Они устроились на крашенной синей краской скамейке, стоящей около стола, покрытого пыльной, драной клеёнкой. Лет двадцать назад её, похоже, украшало изображение снеди, цветов, посуды. Сейчас остались только смутные разводы и неясные линии. Свет пробивался сквозь маленькое оконце под потолком, едва освещая большие мрачные сени. Ольга посмотрела внимательно на Вику, сжавшую губы в попытке не расплакаться.

– Их версию я знаю. Теперь хочу услышать твою.

Стеклянная стенка лопнула, и ничего уже нельзя было сделать. Вика, захлебываясь слезами, заговорила. Начала с момента, как она распрощалась с Ольгой перед её отъездом в Турцию, и закончила сегодняшней встречей.

На историю ушло часа два. Она принималась рассказывать, а рыдания прорывались опять. Вика путалась, вздыхала, долго думала, шелестела иссохшими губами, тщетно старалась не теребить раны и не повторять по сто раз одно и то же. Она не скупилась на слова, стремясь облегчить сердце, кровоточащее сердце, разбитое вдребезги. Исторгала отчаянные междометья и скомкано горевала перед единственным человеком, который ни разу в жизни не предал её. Ольга слушала, кивала, промакивала рукавом кофты соленые струйки или отстранялась в недоверии. А чаще просто обнимала Вику, лепечущую и сотрясающуюся от рыданий.

Наконец, капля за каплей Вика выдавила из себя тот злополучный день.

– Не плачь, – хлюпая носом, Ольга вытирала ее слезы, – все наладится.

– Я искренне сомневаюсь в этом, – Вика икнула, а капли между тем всё катились по мокрым щекам, – но я справлюсь.

– Ты любишь его, – грустно констатировала Ольга.

– С этим я тоже справлюсь, – шмыгнула Вика, слеза капнула на клеёнку и потекла ниже. – Прости. Просто временная слабость. Прости, Оль!

– Вик, прекрати! Не за что просить прощения. И не у меня. – Ольга подтянула к себе сумку и вытянула салфетку. Шумно высморкалась. – Он настоящий урод!

Вика почувствовала прикосновение теплой ладони к своему заиндевелому плечу.
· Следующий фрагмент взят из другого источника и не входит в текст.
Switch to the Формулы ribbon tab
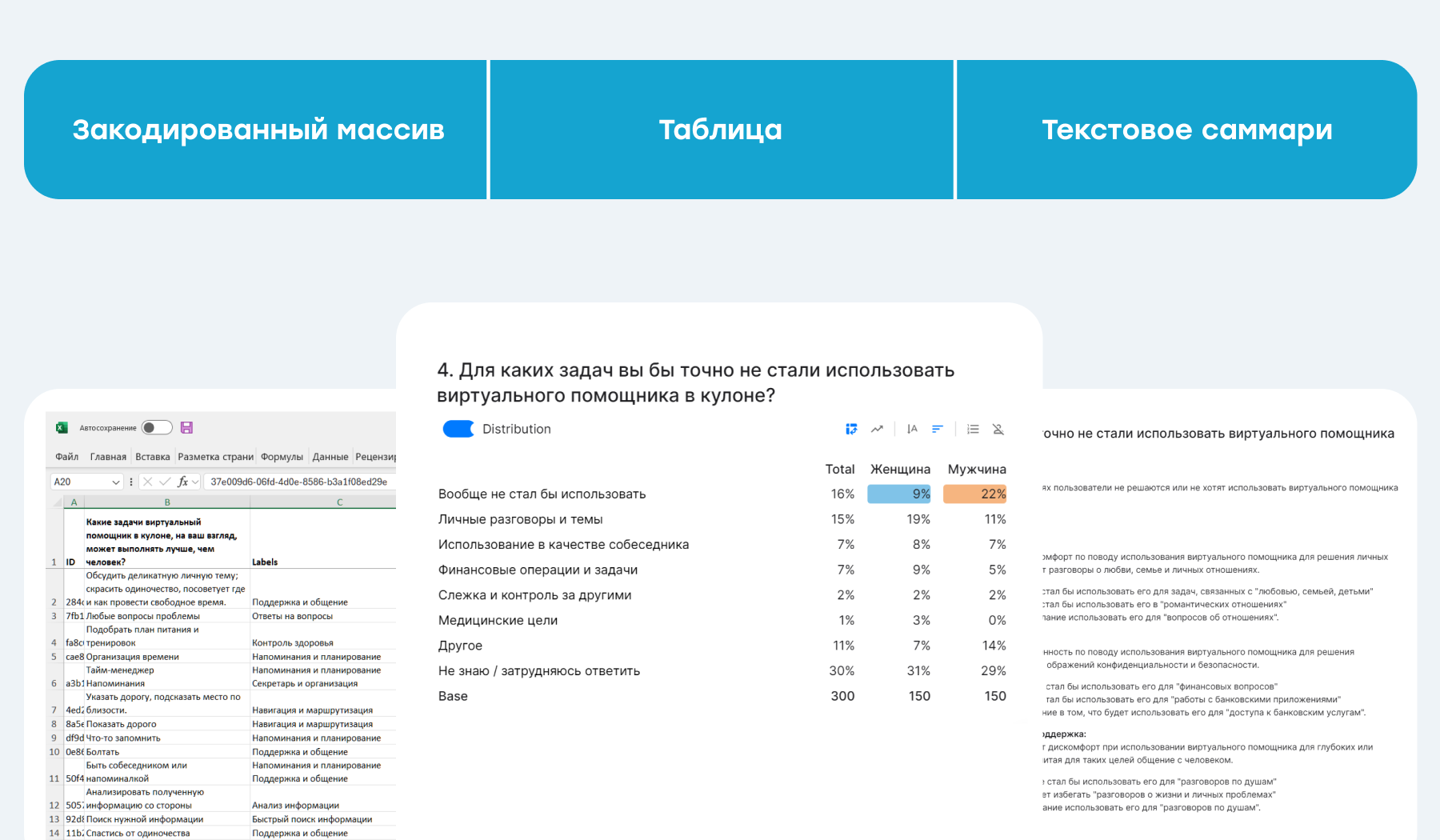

Её горло сжалось, и что-то, похоже, сломалось в ней. Она тут же оказалась в объятиях Ольги.

– Не плачь, Вик. Пожалуйста, не плачь. Все будет хорошо. Действительно, все устроится. Не плачь. – Ольга тихо и проникновенно что-то приговаривала, нежно похлопывая по спине, как когда-то давным-давно во время игр в дочки-матери. Вика уцепилась за подружку как за спасательный круг. Ни за что на свете не разжала бы она сейчас объятий.

– Я не могу… остановиться, – заикалась она. – Я люблю тебя, Оль. Ты одна, кто не предавал меня. Я действительно люблю тебя. Люблю. Спасибо, что ты есть у меня. Больше никого нет.

– Я тоже люблю тебя, – Ольга смахнула соленую каплю, взяла бумажный платок, промокнула влагу. Лицо её превратилось в сплошной отек: нос и глаза стали красными.

– Почему ты с Андреем? – наконец, спросила Вика.

Ольга подбоченилась.

– Я еще в Турции забеспокоилась, что ты смс-ить перестала. Звоню – недоступна. Даже обиделась. Вот думаю, Белова совсем зазналась: замуж вышла! Приехала – ты тоже не отвечаешь. Никто про тебя ничего не знает. Я к вам домой поехала. Никто не открыл. Ярослав – не отвечал. Позвонила Андрею. А он словно ни сном – ни духом. Я реально запаниковала. Потом уже он сам позвонил. Ну и всё мне рассказал. Всю историю.

Вика опустила ресницы и шепотом спросила:

– Ярослав сам не искал меня?

– Нет.

Она знала это. Но всё-равно было больно. Она закрыла глаза.

Вика не понимала, сколько времени они просидели. Наступило молчание, которое они лишь изредка разбивали короткими вопросами и ответами: «Ты есть хочешь?» – «Нет». – «Замерзла?» – «Нет». – «Чай налить?» – «Нет». – Потом Ольга встала и принялась искать заварку, кофе и, в конце концов, хоть что-нибудь съестное. Ничего, конечно, не обнаружила. Вика наблюдала за ней с изумлением.

– Ты ничего не найдешь. Я не покупала абсолютно ничего. Если здесь и было что, мыши сгрызли еще в позапрошлом году.

– Ты пробыла здесь две недели и ничего не ела? Ничего?

– Я здесь всего два дня, ну от силы три, если предположить, что я проспала, сутки не просыпаясь. Ещё сегодня утром я за водой ходила в колодец.